Just then a raindrop hit the roof of the cab.

“You sure about that?”

“No, but I think we can wait. Keep telling your story.”

Claire lay flat on her back and waited to feel the rain on her face, and continued. “So Seth kept talking to me as he was pushing inside me. He told me that the men were drunk, just like we were. And he told me they were laughing when they came into the alley, but as soon as they saw how he had me pinned against the wall they went completely silent. They stood there watching me, he said, and that I was still breathing hard because I couldn’t help myself, and he said he was frozen there with his body against mine, and he told me how the three men were standing there, and how you could see the veins in their arms, the same way that I liked to trace the veins in his arms with my fingertip, and even from where he was standing he could see in their veins their pulses quickening. And then he said he slowly let me down, let my back slide against the wall until I was on my feet, and he turned to face the men, but they were already on him, and one had slammed his head with a broken piece of brick, and almost knocked him out, and he was slumped down at the base of the wall opposite me, his head bleeding, and barely conscious, and the other two men were already on me.
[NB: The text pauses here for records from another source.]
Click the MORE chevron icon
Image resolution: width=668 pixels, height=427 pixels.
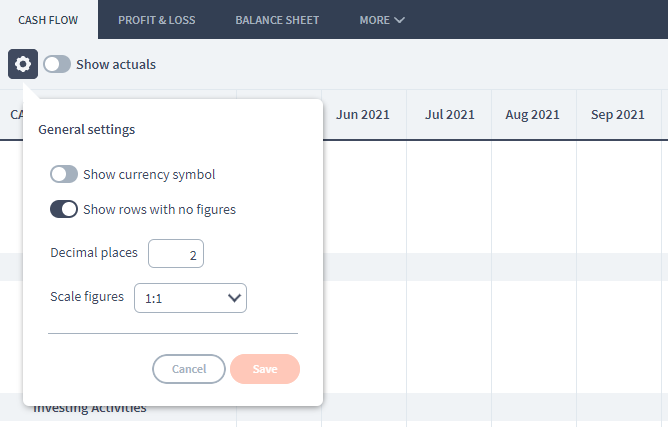pyautogui.click(x=399, y=20)
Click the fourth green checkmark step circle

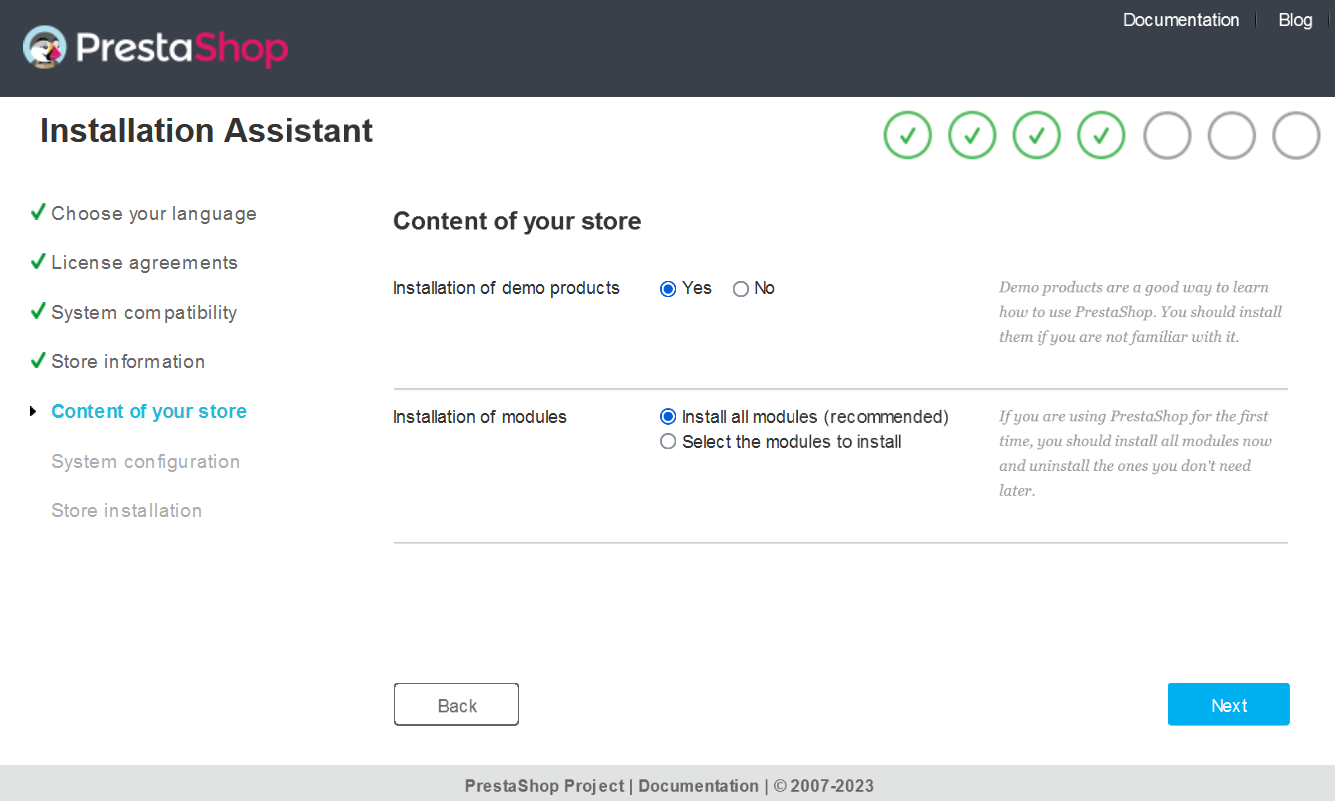[1102, 135]
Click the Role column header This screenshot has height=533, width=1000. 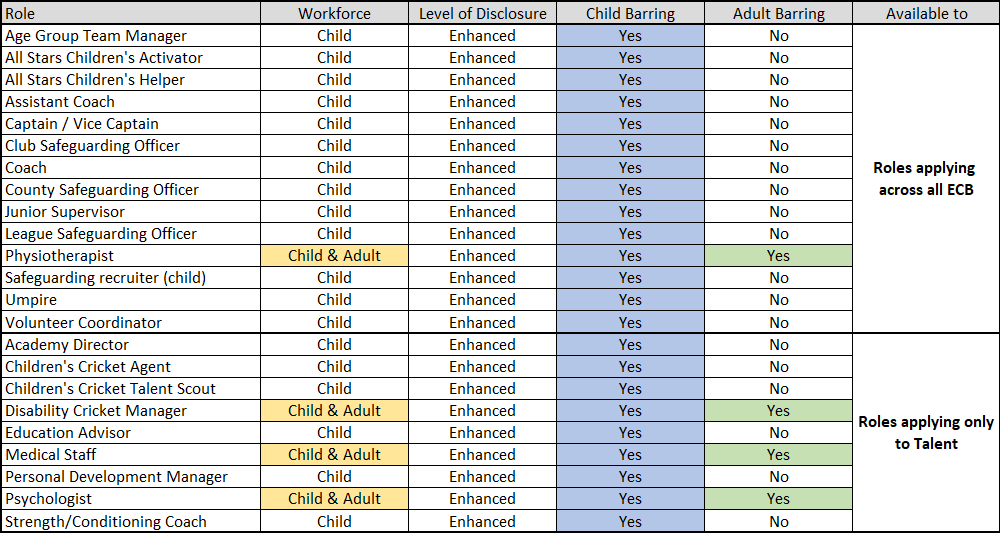pyautogui.click(x=130, y=13)
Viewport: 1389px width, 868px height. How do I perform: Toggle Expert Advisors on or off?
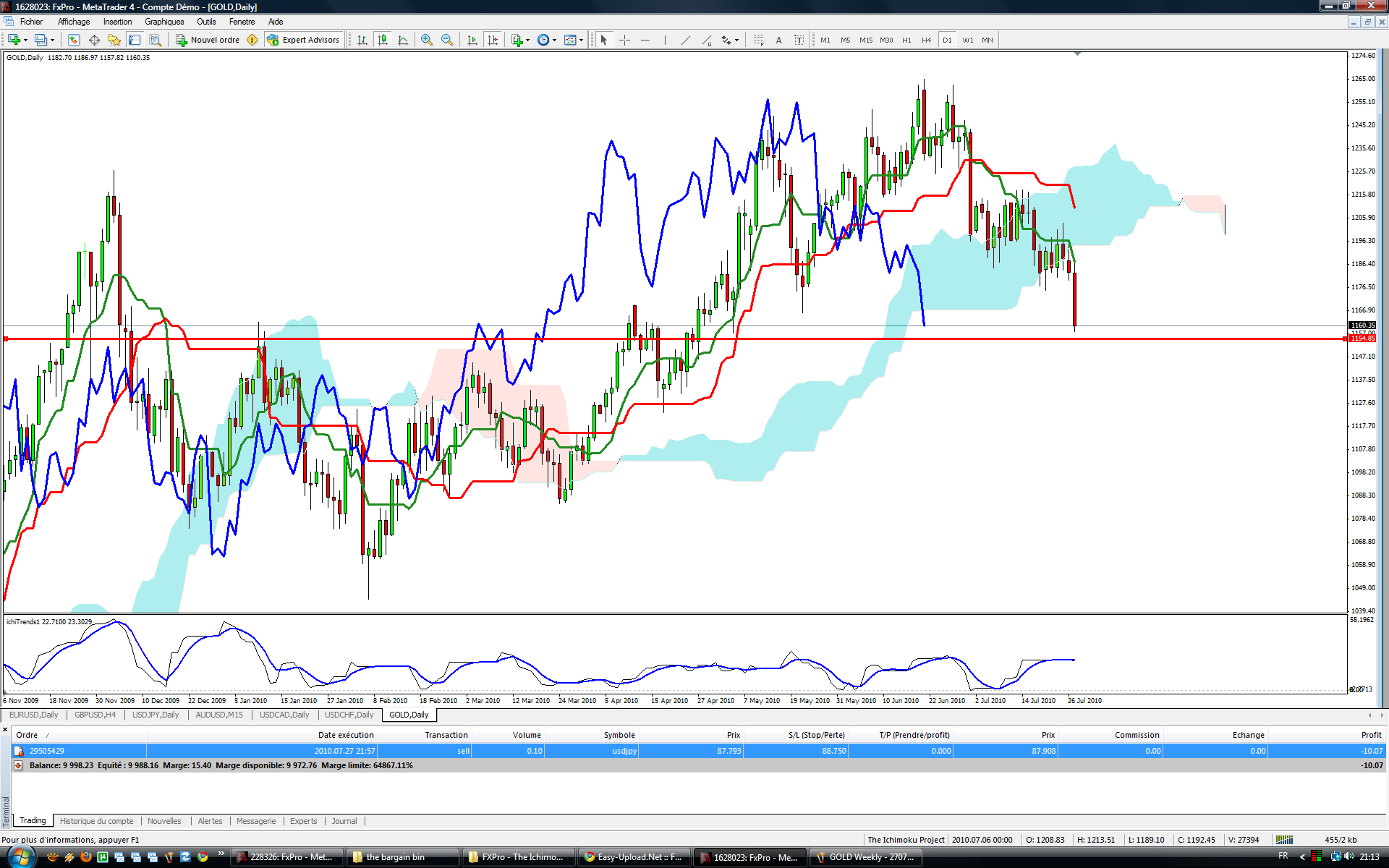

They’d forced me to the pavement between the alley walls, and they were holding me down on my hands and knees, and when I struggled to get away, one had slapped me open-handed hard against my face, and this had made me go still, and one of the men was holding my hair tight to the base of my scalp, and the other was tearing at my skirt and panties, and he told me, Seth told me, that they both entered me at the same time, one of them in my mouth, and one of them from behind, and that the man who had knocked him almost unconscious with the brick had taken hold of Seth’s bloody hair and was forcing him to watch as the men did this to me. He told me how the men were getting more and more excited, how the stones and broken glass in the alley were cutting my knees as they thrust against me, and when he started to tell me how they were coming inside me, Seth himself came so hard that he knocked me off the edge of the mattress and onto the wood floor, and it was ten seconds before he could say, ‘Sorry! Sorry! Sorry if I hurt you.’”

Genevieve was lying still with her head turned away. She could hear her breath moving in and out of her nostrils.

“I admit, I thought part of it was exciting. I don’t remember if I came myself; we’d been drinking so much, and I don’t know if I was excited because of what he was telling me or excited because it excited him. But it was only a minute later that we were back on the mattress with my head on his bare chest, and he was stroking my backbone with his fingers as gently as if he were sorting pearls. And a few minutes later he was asleep, and I could feel my head rising and falling with his deep breathing, and in a half dream I was seeing him as a boy kneeling at the edge of the water along a lake with a pebbled beach, and turning over small stones and holding them up to the sun, and I was wondering what it was inside of him that would want to be bleeding and half-unconscious while his love was raped in front of him.”

For a full minute neither of them spoke. Finally, Genevieve said, “I wish I knew how to answer that, Claire.”

“He was only twenty. A boy. In my memory, I can see him as a boy. And when we woke the next morning, our heads hurt. We’d drunk more than we ever had. And it was late February, but it was one of those winter-into-spring days, where somehow the temperature had risen overnight, and when I walked from the bedroom to the front window, I could see the mounds of snow melting into rivers that ran down the street, and there were people outside in the sun walking without their coats on. Seth came up from behind me and was holding me while we looked out the window. A boy was out on the sidewalk kicking a soccer ball. I remember it surprised me because I didn’t think there were any families living in the neighborhood. He kept kicking it toward the front porch steps of his house, and it would careen off in different directions, and he tried to keep saving it from going into the street. I watched him for a while and then turned my head to look back at Seth. ‘What?’ he asked, but I didn’t say anything. Then I told him I wanted to take a walk.